Many Marines say they aren’t bothered by the notion of serving with openly gay men and women. Gary Solis, a Marine combat veteran who teaches the laws of war at Georgetown University Law Center, says others have the misconception that openly gay Marines will not be as aggressive or “gung-ho” as their comrades in arms.
“Of course, we know none of that’s true about homosexuals,” Solis added. “There have always been homosexuals in the Marine Corps, but when you acknowledge it openly, that’s a different thing. There are many Marines, particularly the older, more senior Marines, who don’t want to see that image diluted.”
That image is flaunted here in Oceanside, a coastal community bordering Camp Pendleton, where souped-up pick up trucks with Marine Corps stickers in the back windows rumble down the main street flanked by towering Palms.
The downtown is dotted with barber shops adorned with American flags advertising “military-style” cuts and dry cleaners filled with racks of freshly pressed uniforms.

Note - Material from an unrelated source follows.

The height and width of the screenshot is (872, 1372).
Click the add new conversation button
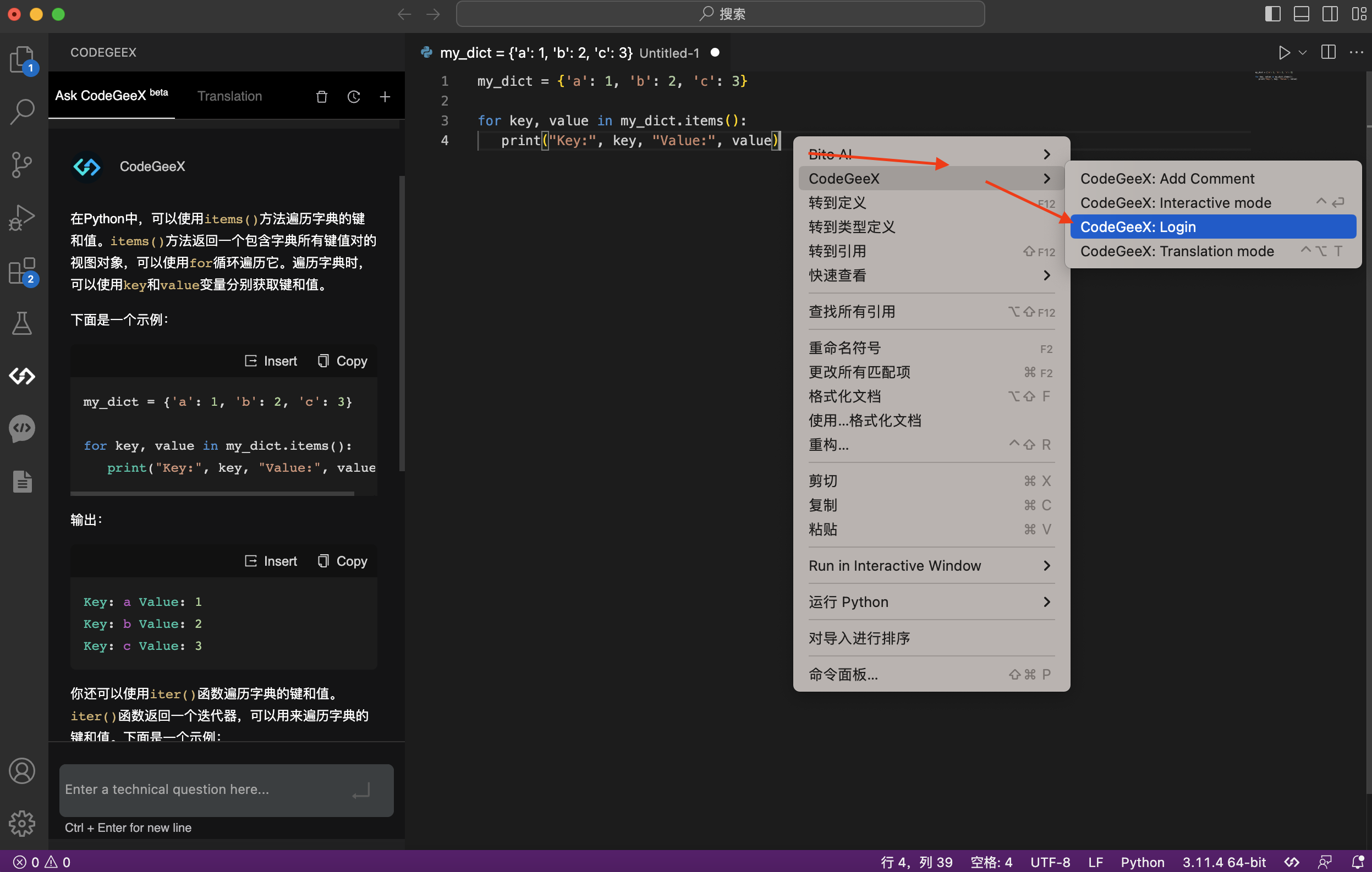384,96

Marines say they know there are gay troops in the Corps but they prefer that remain an unspoken fact on the battlefield.
Iraq veteran Miguel Jimenez, 37, a staff sergeant who left the Marine Corps in 2008, said he would have been uncomfortable having an openly gay man in the Marine unit he led. His Marines often spent the night in their armored vehicle, he said, changing their clothes and sleeping within inches of each other.
“I don’t like that idea” of lifting the ban, said Jimenez, sitting in his truck with his pit bull, Angel, near Oceanside’s Surf Museum and GI Joe’s military apparel shop. “I think there would be alienation, maybe open hostility toward that guy.”
Sgt. David Trentham said allowing gays to serve openly could become a distraction for units engaged in combat.
“I just think it would complicate things,” said Trentham, 24, of Sevierville, Tenn. “If you have two homosexuals in a unit, they could have a relationship and if they broke it off, is that going to cause the mission to fail because they are having problems?”
Marine Corps Commandant Amos has expressed concern that the change could disrupt the cohesion of combat units where troops must put their lives in each other’s hands.
“There is nothing more intimate than combat and I want to make that point crystal clear,” Amos told reporters in San Diego recently. “There is nothing more intimate than young men and young women, and when you’re talking infantry, we’re talking our young men laying out, sleeping alongside of one another, and sharing death and fear and the loss of their brothers. So I don’t know what the effect of that would be on unit cohesion.”
Amos also pointed out that the Marine Corps has a policy of two Marines per room on base, unlike other military branches.
Will Rodriguez-Kennedy, a Marine corporal who was discharged in 2008 under the “don’t ask, don’t tell” law, said the Corps’ demanding standards and the strong sense of brotherhood are what prompted him to join in the first place.
“My calling has always been service, and I wanted to go into the best of the branches, the one that showed the most pride, the most challenge,” he said, adding that he wants to rejoin if and when the ban is lifted.
He said that Marine Corps officers can smooth the transition to gays serving openly through leadership.
“There’s so much discipline that is instilled in our Marines that if they see the senior officers saying this is not acceptable then they are going to say this is not acceptable,” Rodriguez-Kennedy said.
Marines say privately they know the policy is on its way out, adding that the older officers will take it harder than the younger ones who have grown up in a more open society.
But in the end, Lt. Col. Hackett says every good Marine follows orders, and “if that’s what the president orders, I can tell you by God we’re going to excel above and beyond the other services to make it happen and be damn good at it.”
Associated Press writers Anne Flaherty in Washington and Elliot Spagat in San Diego contributed to this report.